Goodenia chthonocephala

Scientific classification
- Kingdom: Plantae
- Clade: Tracheophytes
- Clade: Angiosperms
- Clade: Eudicots
- Clade: Asterids
- Order: Asterales
- Family: Goodeniaceae
- Genus: Goodenia
- Species: G. chthonocephala
- Binomial name: Goodenia chthonocephala Carolin

= Goodenia chthonocephala =

- Genus: Goodenia
- Species: chthonocephala
- Authority: Carolin

Species of plant

Goodenia chthonocephala is a species of flowering plant in the family Goodeniaceae and is endemic to a restricted area of the Northern Territory. It is a small, annual, cushion-like herb with linear to lance-shaped leaves and groups of flowers held at ground level.

==Description==
Goodenia chthonocephala is a small, cushion-like annual herb with linear to lance-shaped leaves at the base, up to 80 mm long and 3 mm wide. The flowers are sessile arranged in leaf axils in heads at ground level. The sepals are linear, about 0.5 mm long, the petals reddish when dry and 1.0–1.5 mm long. The lower lobes of the corolla are about 1 mm long and lack wings. Flowering has been observed in July and the fruit is an elliptic capsule about 3 mm long.

==Taxonomy and naming==
Goodenia chthonocephala was first formally described in 1990 by Roger Charles Carolin in the journal Telopea from material collected by Peter Latz on Cox River Station in 1977. The specific epithet (chthonocephala) means "earth-head", referring to the groups of flowers at ground level.

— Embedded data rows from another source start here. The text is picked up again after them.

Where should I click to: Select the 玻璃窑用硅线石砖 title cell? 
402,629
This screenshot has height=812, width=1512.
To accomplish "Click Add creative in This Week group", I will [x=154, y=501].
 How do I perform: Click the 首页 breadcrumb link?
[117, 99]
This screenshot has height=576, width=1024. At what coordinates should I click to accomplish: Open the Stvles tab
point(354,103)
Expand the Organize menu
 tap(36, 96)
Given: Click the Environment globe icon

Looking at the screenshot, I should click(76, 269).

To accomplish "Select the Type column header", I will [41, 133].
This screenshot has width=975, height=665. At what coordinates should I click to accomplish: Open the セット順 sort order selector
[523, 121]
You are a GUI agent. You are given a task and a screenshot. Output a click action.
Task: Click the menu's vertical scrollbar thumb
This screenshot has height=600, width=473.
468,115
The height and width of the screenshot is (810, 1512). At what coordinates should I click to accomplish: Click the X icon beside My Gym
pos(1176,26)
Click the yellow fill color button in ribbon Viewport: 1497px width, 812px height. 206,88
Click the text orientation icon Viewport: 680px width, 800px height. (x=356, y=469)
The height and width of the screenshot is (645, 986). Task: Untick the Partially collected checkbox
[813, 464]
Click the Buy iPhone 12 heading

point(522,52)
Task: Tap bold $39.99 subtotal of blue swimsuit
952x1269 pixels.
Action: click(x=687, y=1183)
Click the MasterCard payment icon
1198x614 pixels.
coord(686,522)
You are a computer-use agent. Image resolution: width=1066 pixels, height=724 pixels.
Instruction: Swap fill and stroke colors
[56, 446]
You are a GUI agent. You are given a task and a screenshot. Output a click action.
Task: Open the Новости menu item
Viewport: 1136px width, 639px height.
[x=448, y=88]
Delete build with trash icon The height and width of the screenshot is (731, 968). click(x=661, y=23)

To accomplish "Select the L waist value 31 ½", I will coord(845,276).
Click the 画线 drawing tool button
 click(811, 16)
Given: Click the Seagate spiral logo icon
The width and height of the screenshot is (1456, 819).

==Distribution and habitat==
This goodenia grows is only known from the type collection in a damp situation on Cox River Station in the north of the Northern Territory.

==Conservation status==
Goodenia chthonocephala is classified as "data deficient" under the Northern Territory Government Territory Parks and Wildlife Conservation Act 1976.